Start of The data

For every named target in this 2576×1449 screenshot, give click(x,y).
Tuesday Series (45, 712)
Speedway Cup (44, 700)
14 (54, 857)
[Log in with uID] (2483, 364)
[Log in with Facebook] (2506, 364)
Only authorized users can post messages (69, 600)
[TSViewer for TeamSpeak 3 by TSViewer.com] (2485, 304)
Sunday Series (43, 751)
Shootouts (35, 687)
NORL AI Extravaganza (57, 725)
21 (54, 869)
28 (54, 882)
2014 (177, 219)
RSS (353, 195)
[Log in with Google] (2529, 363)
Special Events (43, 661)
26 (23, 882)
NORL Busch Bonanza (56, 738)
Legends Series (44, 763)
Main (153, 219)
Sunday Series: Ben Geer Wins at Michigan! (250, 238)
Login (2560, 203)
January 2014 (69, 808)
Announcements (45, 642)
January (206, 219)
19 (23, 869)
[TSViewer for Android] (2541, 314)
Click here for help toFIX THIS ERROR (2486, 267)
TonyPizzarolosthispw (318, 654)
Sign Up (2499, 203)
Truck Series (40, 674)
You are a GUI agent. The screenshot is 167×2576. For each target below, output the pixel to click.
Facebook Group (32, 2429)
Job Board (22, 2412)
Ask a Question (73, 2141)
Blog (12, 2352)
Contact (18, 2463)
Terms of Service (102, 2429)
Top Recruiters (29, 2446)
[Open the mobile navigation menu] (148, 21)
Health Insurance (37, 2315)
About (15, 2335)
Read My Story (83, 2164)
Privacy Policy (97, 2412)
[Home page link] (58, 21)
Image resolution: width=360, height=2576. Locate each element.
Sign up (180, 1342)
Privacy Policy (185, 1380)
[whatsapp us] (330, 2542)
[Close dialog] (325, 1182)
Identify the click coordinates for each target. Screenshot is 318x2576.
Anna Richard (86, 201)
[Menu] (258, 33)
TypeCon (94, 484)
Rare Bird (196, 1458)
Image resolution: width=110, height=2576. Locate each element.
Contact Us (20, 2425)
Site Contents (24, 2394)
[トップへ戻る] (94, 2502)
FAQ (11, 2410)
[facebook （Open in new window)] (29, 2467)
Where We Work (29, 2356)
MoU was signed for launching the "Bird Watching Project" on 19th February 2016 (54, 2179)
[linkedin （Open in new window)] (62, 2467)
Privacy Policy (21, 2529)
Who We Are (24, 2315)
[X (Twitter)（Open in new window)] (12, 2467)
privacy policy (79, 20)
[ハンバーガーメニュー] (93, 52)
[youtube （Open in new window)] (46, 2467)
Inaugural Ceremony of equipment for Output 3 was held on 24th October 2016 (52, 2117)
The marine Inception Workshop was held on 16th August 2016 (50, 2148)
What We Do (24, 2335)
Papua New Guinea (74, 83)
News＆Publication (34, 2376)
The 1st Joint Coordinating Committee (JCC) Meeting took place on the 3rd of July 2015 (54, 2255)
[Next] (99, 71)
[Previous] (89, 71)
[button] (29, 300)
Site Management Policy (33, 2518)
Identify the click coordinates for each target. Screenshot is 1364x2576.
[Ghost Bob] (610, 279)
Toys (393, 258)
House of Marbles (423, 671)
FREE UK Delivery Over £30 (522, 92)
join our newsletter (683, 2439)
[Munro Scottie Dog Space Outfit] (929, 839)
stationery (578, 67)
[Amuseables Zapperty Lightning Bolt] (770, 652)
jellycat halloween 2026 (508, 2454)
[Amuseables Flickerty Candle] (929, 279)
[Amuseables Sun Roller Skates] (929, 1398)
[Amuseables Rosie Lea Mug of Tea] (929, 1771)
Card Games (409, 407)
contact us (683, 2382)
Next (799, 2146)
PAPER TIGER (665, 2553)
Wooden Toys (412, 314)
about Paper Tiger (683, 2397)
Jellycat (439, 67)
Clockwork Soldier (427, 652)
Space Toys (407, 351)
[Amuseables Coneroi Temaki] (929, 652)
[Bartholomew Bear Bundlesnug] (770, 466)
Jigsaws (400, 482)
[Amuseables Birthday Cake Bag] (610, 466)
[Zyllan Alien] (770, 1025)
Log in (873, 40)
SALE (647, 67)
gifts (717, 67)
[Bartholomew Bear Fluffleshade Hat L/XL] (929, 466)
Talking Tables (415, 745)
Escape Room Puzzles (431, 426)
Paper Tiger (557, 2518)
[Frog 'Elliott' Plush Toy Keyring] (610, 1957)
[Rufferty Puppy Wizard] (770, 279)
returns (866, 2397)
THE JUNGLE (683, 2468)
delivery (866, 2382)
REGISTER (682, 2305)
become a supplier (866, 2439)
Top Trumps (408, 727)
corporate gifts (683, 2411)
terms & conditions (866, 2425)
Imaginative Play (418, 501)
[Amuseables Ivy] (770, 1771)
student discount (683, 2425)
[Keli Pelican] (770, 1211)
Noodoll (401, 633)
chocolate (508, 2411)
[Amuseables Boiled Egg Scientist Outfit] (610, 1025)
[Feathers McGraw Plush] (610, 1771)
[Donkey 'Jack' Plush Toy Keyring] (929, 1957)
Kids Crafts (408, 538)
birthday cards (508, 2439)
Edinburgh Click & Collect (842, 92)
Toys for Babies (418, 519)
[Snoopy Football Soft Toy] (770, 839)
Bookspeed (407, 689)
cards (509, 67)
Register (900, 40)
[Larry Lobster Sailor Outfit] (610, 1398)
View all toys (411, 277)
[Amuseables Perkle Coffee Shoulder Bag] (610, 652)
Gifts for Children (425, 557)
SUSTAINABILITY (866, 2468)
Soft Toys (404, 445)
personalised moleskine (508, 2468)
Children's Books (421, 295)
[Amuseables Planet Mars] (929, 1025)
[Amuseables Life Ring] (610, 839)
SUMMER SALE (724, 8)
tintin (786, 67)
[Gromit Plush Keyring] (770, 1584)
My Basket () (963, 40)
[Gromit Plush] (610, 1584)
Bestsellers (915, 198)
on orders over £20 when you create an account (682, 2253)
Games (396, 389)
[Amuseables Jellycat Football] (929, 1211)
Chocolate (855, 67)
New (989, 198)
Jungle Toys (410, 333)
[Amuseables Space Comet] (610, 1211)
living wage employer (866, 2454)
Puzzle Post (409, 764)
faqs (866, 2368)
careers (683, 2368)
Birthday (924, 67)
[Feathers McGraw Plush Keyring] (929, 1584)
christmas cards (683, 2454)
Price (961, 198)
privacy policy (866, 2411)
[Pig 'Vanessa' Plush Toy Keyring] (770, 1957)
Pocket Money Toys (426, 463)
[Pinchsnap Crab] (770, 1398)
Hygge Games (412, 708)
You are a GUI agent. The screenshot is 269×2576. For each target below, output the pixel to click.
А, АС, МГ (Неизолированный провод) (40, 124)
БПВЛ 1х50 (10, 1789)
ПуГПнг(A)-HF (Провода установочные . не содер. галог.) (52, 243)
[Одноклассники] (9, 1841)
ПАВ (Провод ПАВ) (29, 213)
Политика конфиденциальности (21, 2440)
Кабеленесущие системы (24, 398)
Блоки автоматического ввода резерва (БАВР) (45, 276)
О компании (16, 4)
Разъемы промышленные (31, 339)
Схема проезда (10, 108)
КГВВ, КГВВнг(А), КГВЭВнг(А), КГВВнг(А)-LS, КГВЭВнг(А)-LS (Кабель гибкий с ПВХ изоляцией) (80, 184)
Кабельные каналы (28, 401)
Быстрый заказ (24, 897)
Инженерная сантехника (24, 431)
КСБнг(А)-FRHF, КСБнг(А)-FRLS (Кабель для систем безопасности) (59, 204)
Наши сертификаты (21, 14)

End of The data

* What you should do *
The records above are to be given again in full, exactly as written.

* Answer space *
For every named target in this 2576×1449 screenshot, give click(x,y).
Tuesday Series (45, 712)
Speedway Cup (44, 700)
14 (54, 857)
[Log in with uID] (2483, 364)
[Log in with Facebook] (2506, 364)
Only authorized users can post messages (69, 600)
[TSViewer for TeamSpeak 3 by TSViewer.com] (2485, 304)
Sunday Series (43, 751)
Shootouts (35, 687)
NORL AI Extravaganza (57, 725)
21 (54, 869)
28 (54, 882)
2014 (177, 219)
RSS (353, 195)
[Log in with Google] (2529, 363)
Special Events (43, 661)
26 (23, 882)
NORL Busch Bonanza (56, 738)
Legends Series (44, 763)
Main (153, 219)
Sunday Series: Ben Geer Wins at Michigan! (250, 238)
Login (2560, 203)
January 2014 (69, 808)
Announcements (45, 642)
January (206, 219)
19 (23, 869)
[TSViewer for Android] (2541, 314)
Click here for help toFIX THIS ERROR (2486, 267)
TonyPizzarolosthispw (318, 654)
Sign Up (2499, 203)
Truck Series (40, 674)
You are a GUI agent. The screenshot is 167×2576. For each target below, output the pixel to click.
Facebook Group (32, 2429)
Job Board (22, 2412)
Ask a Question (73, 2141)
Blog (12, 2352)
Contact (18, 2463)
Terms of Service (102, 2429)
Top Recruiters (29, 2446)
[Open the mobile navigation menu] (148, 21)
Health Insurance (37, 2315)
About (15, 2335)
Read My Story (83, 2164)
Privacy Policy (97, 2412)
[Home page link] (58, 21)
Image resolution: width=360, height=2576. Locate each element.
Sign up (180, 1342)
Privacy Policy (185, 1380)
[whatsapp us] (330, 2542)
[Close dialog] (325, 1182)
Identify the click coordinates for each target. Screenshot is 318x2576.
Anna Richard (86, 201)
[Menu] (258, 33)
TypeCon (94, 484)
Rare Bird (196, 1458)
Image resolution: width=110, height=2576. Locate each element.
Contact Us (20, 2425)
Site Contents (24, 2394)
[トップへ戻る] (94, 2502)
FAQ (11, 2410)
[facebook （Open in new window)] (29, 2467)
Where We Work (29, 2356)
MoU was signed for launching the "Bird Watching Project" on 19th February 2016 (54, 2179)
[linkedin （Open in new window)] (62, 2467)
Privacy Policy (21, 2529)
Who We Are (24, 2315)
[X (Twitter)（Open in new window)] (12, 2467)
privacy policy (79, 20)
[ハンバーガーメニュー] (93, 52)
[youtube （Open in new window)] (46, 2467)
Inaugural Ceremony of equipment for Output 3 was held on 24th October 2016 (52, 2117)
The marine Inception Workshop was held on 16th August 2016 (50, 2148)
What We Do (24, 2335)
Papua New Guinea (74, 83)
News＆Publication (34, 2376)
The 1st Joint Coordinating Committee (JCC) Meeting took place on the 3rd of July 2015 (54, 2255)
[Next] (99, 71)
[Previous] (89, 71)
[button] (29, 300)
Site Management Policy (33, 2518)
Identify the click coordinates for each target. Screenshot is 1364x2576.
[Ghost Bob] (610, 279)
Toys (393, 258)
House of Marbles (423, 671)
FREE UK Delivery Over £30 (522, 92)
join our newsletter (683, 2439)
[Munro Scottie Dog Space Outfit] (929, 839)
stationery (578, 67)
[Amuseables Zapperty Lightning Bolt] (770, 652)
jellycat halloween 2026 (508, 2454)
[Amuseables Flickerty Candle] (929, 279)
[Amuseables Sun Roller Skates] (929, 1398)
[Amuseables Rosie Lea Mug of Tea] (929, 1771)
Card Games (409, 407)
contact us (683, 2382)
Next (799, 2146)
PAPER TIGER (665, 2553)
Wooden Toys (412, 314)
about Paper Tiger (683, 2397)
Jellycat (439, 67)
Clockwork Soldier (427, 652)
Space Toys (407, 351)
[Amuseables Coneroi Temaki] (929, 652)
[Bartholomew Bear Bundlesnug] (770, 466)
Jigsaws (400, 482)
[Amuseables Birthday Cake Bag] (610, 466)
[Zyllan Alien] (770, 1025)
Log in (873, 40)
SALE (647, 67)
gifts (717, 67)
[Bartholomew Bear Fluffleshade Hat L/XL] (929, 466)
Talking Tables (415, 745)
Escape Room Puzzles (431, 426)
Paper Tiger (557, 2518)
[Frog 'Elliott' Plush Toy Keyring] (610, 1957)
[Rufferty Puppy Wizard] (770, 279)
returns (866, 2397)
THE JUNGLE (683, 2468)
delivery (866, 2382)
REGISTER (682, 2305)
become a supplier (866, 2439)
Top Trumps (408, 727)
corporate gifts (683, 2411)
terms & conditions (866, 2425)
Imaginative Play (418, 501)
[Amuseables Ivy] (770, 1771)
student discount (683, 2425)
[Keli Pelican] (770, 1211)
Noodoll (401, 633)
chocolate (508, 2411)
[Amuseables Boiled Egg Scientist Outfit] (610, 1025)
[Feathers McGraw Plush] (610, 1771)
[Donkey 'Jack' Plush Toy Keyring] (929, 1957)
Kids Crafts (408, 538)
birthday cards (508, 2439)
Edinburgh Click & Collect (842, 92)
Toys for Babies (418, 519)
[Snoopy Football Soft Toy] (770, 839)
Bookspeed (407, 689)
cards (509, 67)
Register (900, 40)
[Larry Lobster Sailor Outfit] (610, 1398)
View all toys (411, 277)
[Amuseables Perkle Coffee Shoulder Bag] (610, 652)
Gifts for Children (425, 557)
SUSTAINABILITY (866, 2468)
Soft Toys (404, 445)
personalised moleskine (508, 2468)
Children's Books (421, 295)
[Amuseables Planet Mars] (929, 1025)
[Amuseables Life Ring] (610, 839)
SUMMER SALE (724, 8)
tintin (786, 67)
[Gromit Plush Keyring] (770, 1584)
My Basket () (963, 40)
[Gromit Plush] (610, 1584)
Bestsellers (915, 198)
on orders over £20 when you create an account (682, 2253)
Games (396, 389)
[Amuseables Jellycat Football] (929, 1211)
Chocolate (855, 67)
New (989, 198)
Jungle Toys (410, 333)
[Amuseables Space Comet] (610, 1211)
living wage employer (866, 2454)
Puzzle Post (409, 764)
faqs (866, 2368)
careers (683, 2368)
Birthday (924, 67)
[Feathers McGraw Plush Keyring] (929, 1584)
christmas cards (683, 2454)
Price (961, 198)
privacy policy (866, 2411)
[Pig 'Vanessa' Plush Toy Keyring] (770, 1957)
Pocket Money Toys (426, 463)
[Pinchsnap Crab] (770, 1398)
Hygge Games (412, 708)
You are a GUI agent. The screenshot is 269×2576. For each target below, output the pixel to click.
А, АС, МГ (Неизолированный провод) (40, 124)
БПВЛ 1х50 (10, 1789)
ПуГПнг(A)-HF (Провода установочные . не содер. галог.) (52, 243)
[Одноклассники] (9, 1841)
ПАВ (Провод ПАВ) (29, 213)
Политика конфиденциальности (21, 2440)
Кабеленесущие системы (24, 398)
Блоки автоматического ввода резерва (БАВР) (45, 276)
О компании (16, 4)
Разъемы промышленные (31, 339)
Схема проезда (10, 108)
КГВВ, КГВВнг(А), КГВЭВнг(А), КГВВнг(А)-LS, КГВЭВнг(А)-LS (Кабель гибкий с ПВХ изоляцией) (80, 184)
Кабельные каналы (28, 401)
Быстрый заказ (24, 897)
Инженерная сантехника (24, 431)
КСБнг(А)-FRHF, КСБнг(А)-FRLS (Кабель для систем безопасности) (59, 204)
Наши сертификаты (21, 14)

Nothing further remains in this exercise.